**** Dataset records

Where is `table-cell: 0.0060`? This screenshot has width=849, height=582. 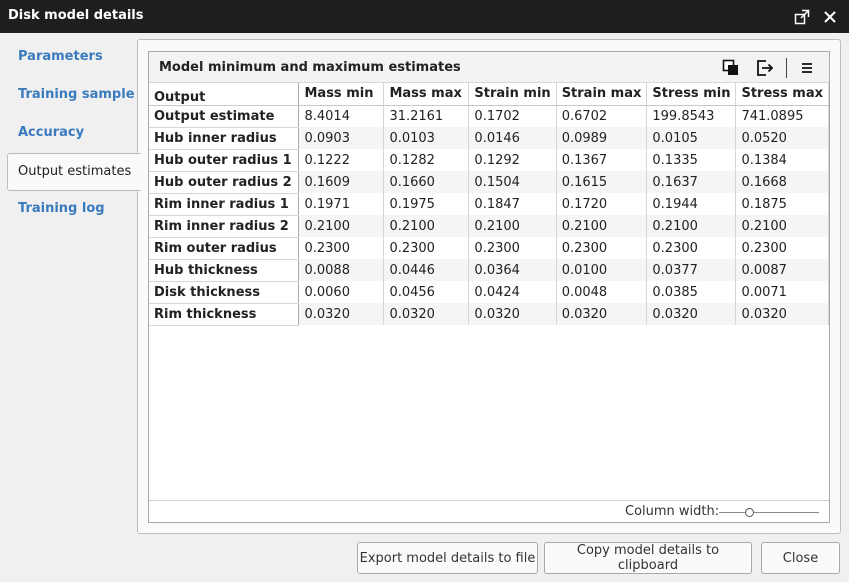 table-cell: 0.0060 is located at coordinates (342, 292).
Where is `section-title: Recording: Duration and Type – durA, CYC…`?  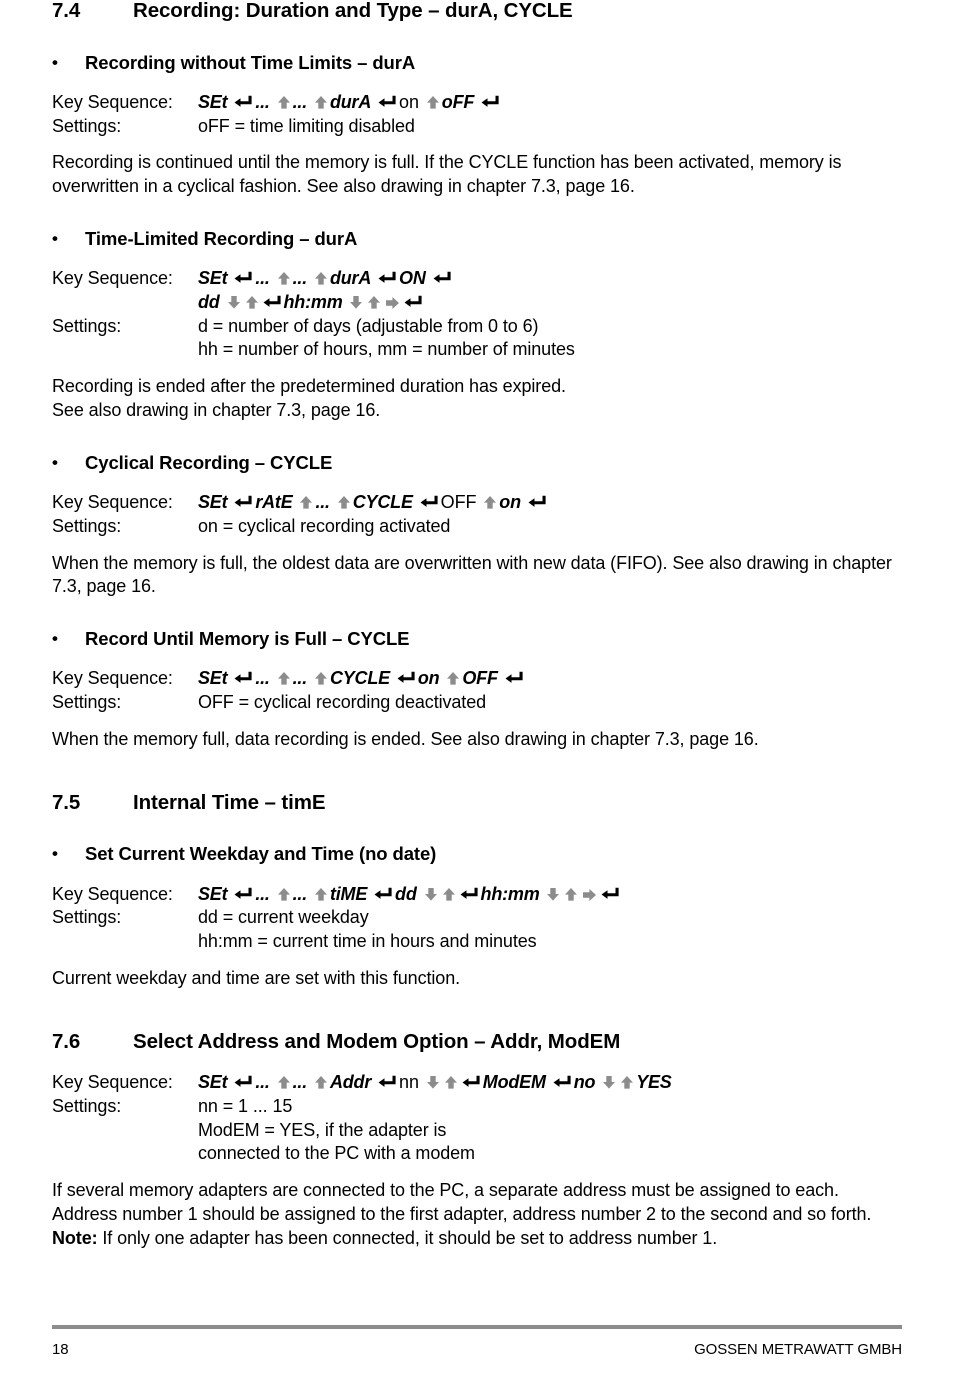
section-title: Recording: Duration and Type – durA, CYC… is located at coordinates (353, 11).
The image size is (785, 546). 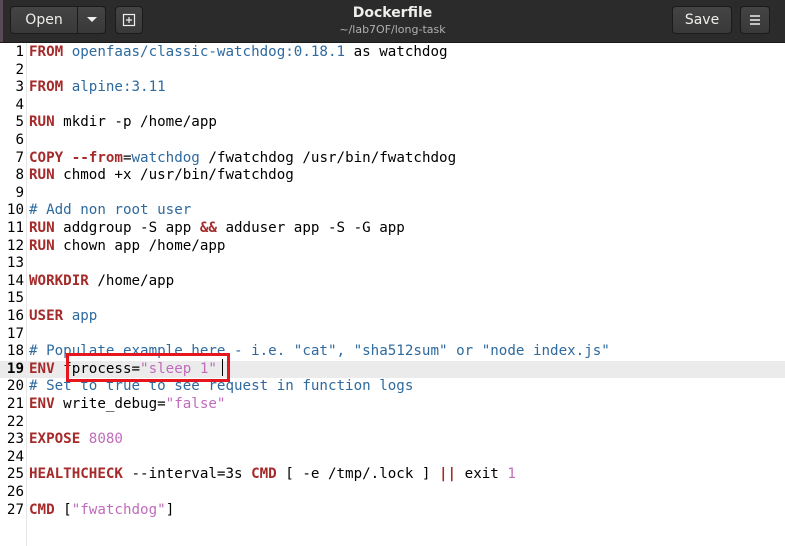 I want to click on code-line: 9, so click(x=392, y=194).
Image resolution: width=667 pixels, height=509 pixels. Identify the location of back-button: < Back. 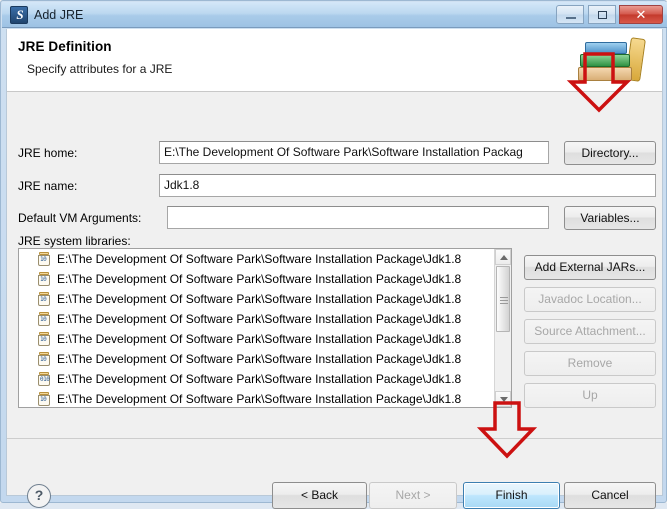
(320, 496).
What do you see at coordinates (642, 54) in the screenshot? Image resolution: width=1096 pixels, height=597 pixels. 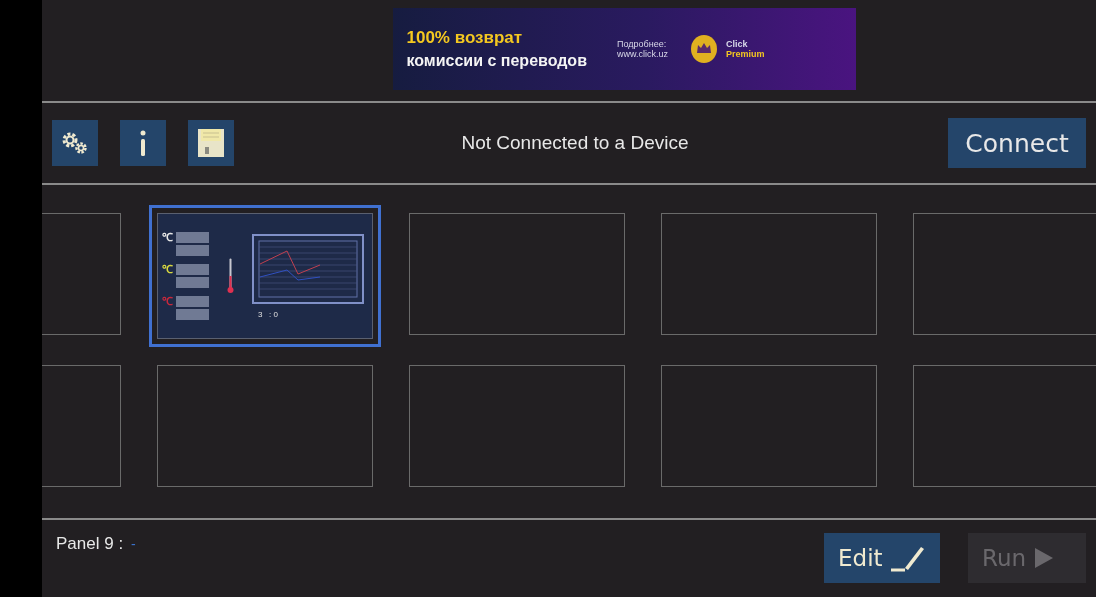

********

- Directions for this task
Write out again the stretch from the line containing "Image resolution: width=667" through the end of the records, word for word, but leave out the pictures.

- Answer space
Image resolution: width=667 pixels, height=509 pixels. Identify the location of back-button: < Back. 
(320, 496).
What do you see at coordinates (642, 54) in the screenshot? Image resolution: width=1096 pixels, height=597 pixels. 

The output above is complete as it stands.